This is a very nice fragrance for as long as it lasts. As a soft skin scent it lasts two or three hours after the sillage has weakened – its performance leaves much to be desired. And then there’s the thing about the futility of paying for a premium oud fragrance and getting only a short taste of a denatured version of it...
Smells like a finnish sauna to me.
Undeniably high quality juice, but it lacks depth and character.
Thoughts, July 2015
Comet and latex. I guess the story Tom Ford is telling with Oud Wood is of a house that's in the midst of spring cleaning,a fresh coat of paint and new custom built wood bookshelves. Perhaps it's a high end restoration and flip? It definitely does have a 'construction materials' theme happening.
Very Flipping Vegas!
Thoughts, December 2015
Oud Wood is no less Comet-like now than I remember it. Definite cleaning supply/house restoration vibe with Comet and wood. It's futuristic and wants no ties to Z-14 or Old Spice. "I'm a different kind of stink" it says with it's scent. Strange yet shockingly familiar as the things surrounding you everyday. This is no small feat. It seems to be begging the question: Is it art? There is something strangely appealing about it tonight, though.

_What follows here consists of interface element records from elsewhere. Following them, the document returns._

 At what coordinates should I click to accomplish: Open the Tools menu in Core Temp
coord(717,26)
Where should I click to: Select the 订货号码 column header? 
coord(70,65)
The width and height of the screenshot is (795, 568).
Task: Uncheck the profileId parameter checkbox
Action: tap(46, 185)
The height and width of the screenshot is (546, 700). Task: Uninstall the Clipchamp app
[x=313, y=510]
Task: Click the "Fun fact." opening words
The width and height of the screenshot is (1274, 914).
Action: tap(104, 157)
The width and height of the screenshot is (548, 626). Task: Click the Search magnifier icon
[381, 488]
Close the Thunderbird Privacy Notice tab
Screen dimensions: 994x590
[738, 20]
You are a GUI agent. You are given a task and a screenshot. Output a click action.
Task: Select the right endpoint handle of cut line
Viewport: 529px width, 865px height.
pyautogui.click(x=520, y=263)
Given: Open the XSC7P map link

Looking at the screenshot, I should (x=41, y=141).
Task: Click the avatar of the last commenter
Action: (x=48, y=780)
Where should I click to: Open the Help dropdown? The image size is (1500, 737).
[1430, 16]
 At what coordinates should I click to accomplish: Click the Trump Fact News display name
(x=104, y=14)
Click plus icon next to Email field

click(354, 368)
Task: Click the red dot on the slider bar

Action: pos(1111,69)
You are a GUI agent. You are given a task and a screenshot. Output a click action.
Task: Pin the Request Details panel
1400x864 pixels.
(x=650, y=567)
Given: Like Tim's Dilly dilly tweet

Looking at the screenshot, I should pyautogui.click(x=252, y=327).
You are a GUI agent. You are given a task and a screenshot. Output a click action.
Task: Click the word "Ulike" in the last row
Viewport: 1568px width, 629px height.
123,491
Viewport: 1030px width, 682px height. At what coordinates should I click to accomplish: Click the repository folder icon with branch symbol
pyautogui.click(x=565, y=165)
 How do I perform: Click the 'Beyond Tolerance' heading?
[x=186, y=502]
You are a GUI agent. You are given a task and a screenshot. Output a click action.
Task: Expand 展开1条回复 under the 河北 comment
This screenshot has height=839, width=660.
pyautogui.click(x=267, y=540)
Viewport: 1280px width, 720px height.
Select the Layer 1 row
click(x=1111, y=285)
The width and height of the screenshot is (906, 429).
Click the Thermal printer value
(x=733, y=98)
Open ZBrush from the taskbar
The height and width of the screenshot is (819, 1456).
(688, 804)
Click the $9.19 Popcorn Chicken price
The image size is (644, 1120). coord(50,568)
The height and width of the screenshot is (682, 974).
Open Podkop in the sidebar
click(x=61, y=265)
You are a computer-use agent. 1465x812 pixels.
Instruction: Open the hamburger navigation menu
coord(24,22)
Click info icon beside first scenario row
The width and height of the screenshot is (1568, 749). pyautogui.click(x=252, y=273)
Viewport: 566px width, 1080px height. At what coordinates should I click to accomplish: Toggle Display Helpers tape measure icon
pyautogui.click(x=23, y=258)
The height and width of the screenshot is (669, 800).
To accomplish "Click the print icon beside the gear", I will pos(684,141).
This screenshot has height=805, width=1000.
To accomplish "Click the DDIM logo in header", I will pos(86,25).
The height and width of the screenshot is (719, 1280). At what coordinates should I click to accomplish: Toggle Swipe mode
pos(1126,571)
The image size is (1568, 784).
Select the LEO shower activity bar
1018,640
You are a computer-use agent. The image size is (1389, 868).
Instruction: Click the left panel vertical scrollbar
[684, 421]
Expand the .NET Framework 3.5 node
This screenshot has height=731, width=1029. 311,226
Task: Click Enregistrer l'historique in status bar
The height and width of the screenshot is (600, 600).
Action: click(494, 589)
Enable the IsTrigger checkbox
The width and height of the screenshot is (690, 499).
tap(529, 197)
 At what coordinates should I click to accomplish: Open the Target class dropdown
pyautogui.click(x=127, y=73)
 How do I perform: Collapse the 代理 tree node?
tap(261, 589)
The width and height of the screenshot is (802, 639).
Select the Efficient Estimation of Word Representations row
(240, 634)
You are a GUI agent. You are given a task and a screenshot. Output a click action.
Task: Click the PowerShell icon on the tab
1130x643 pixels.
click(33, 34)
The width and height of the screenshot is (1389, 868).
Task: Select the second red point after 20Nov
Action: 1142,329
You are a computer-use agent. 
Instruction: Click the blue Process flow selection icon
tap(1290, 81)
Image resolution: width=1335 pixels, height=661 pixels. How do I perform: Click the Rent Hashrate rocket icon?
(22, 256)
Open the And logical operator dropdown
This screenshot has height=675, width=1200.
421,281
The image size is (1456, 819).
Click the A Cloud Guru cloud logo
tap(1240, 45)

Thumb's up, but only the tiniest bit up from neutral, mainly because it's "New House Smell" in a bottle and Tom Ford was inovative enough to make it, knowing it would unconsciously appeal to many.
Sharper in its opening, smoother in its dry down, Tom Ford's Oud Wood provides mostly wood, and only a little oud, and is mainly a refined cold weather scent that is regarded as one of the men's mainstays of the private blend line, and I generally agree. Oud Wood is masculine, smooth, and relatively safe creation from the private blend line, which is generally somewhat more daring. This is more of a crowd-pleaser, however, despite some notes that pile on the earthiness, like vetiver. I don't get much spiciness (i.e. cardamom, pepper) or sweetness (i.e. amber, tonka, vanilla) as the notes would suggest. For me, Oud Wood rests wholly in the woody realm with rosewood and sandalwood, with the oud as a subservient note that doesn't harshen the experience very much.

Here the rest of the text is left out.